Dataset entries
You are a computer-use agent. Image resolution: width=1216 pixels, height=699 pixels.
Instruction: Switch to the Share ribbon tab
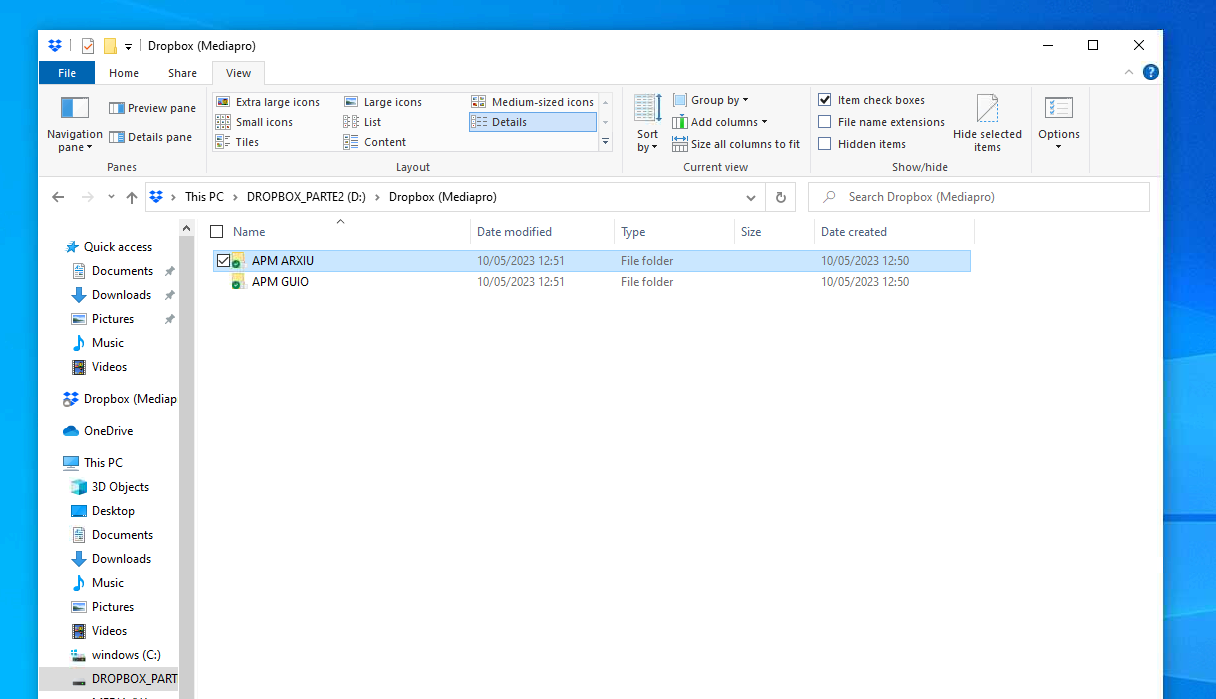[x=182, y=73]
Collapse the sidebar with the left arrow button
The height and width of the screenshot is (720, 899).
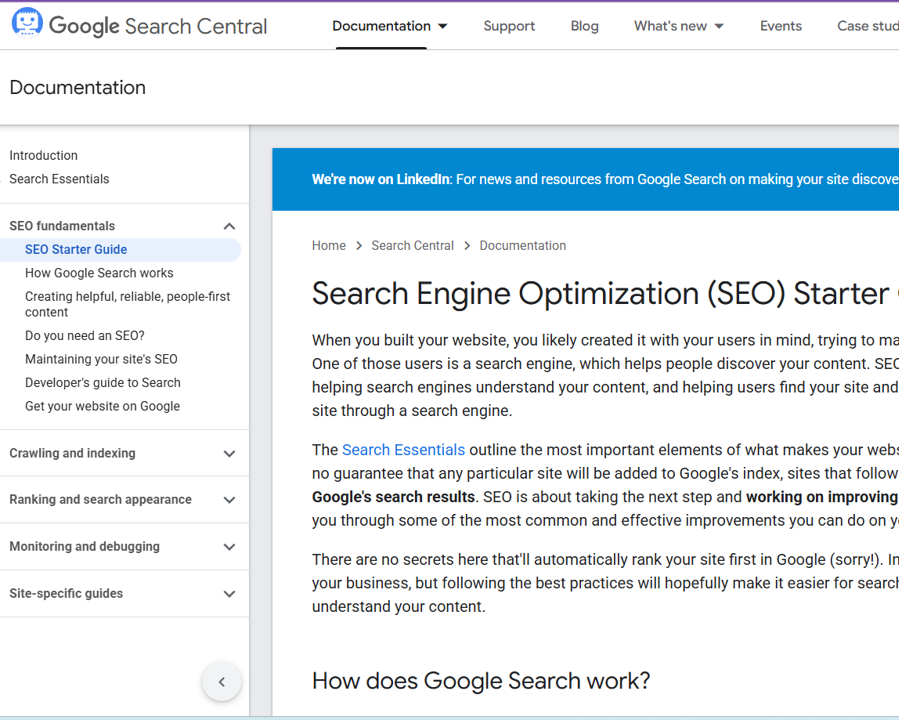click(x=221, y=682)
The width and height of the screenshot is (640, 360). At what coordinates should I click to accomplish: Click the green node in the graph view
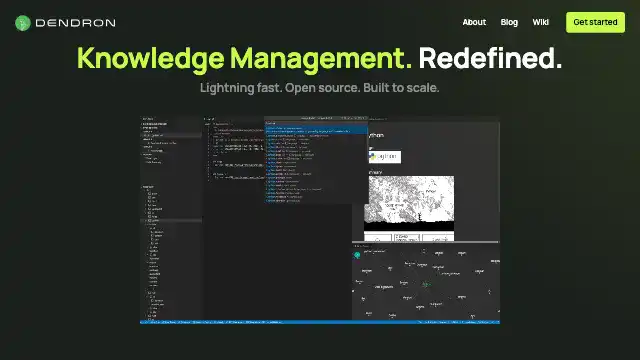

Task details
Word for word, retype the lines from the one with "The height and" through the final line of the data, both included. No pictures belong in the copy.

Output of the exercise
The height and width of the screenshot is (720, 899).
click(x=221, y=682)
The width and height of the screenshot is (640, 360). At what coordinates should I click to accomplish: Click the green node in the graph view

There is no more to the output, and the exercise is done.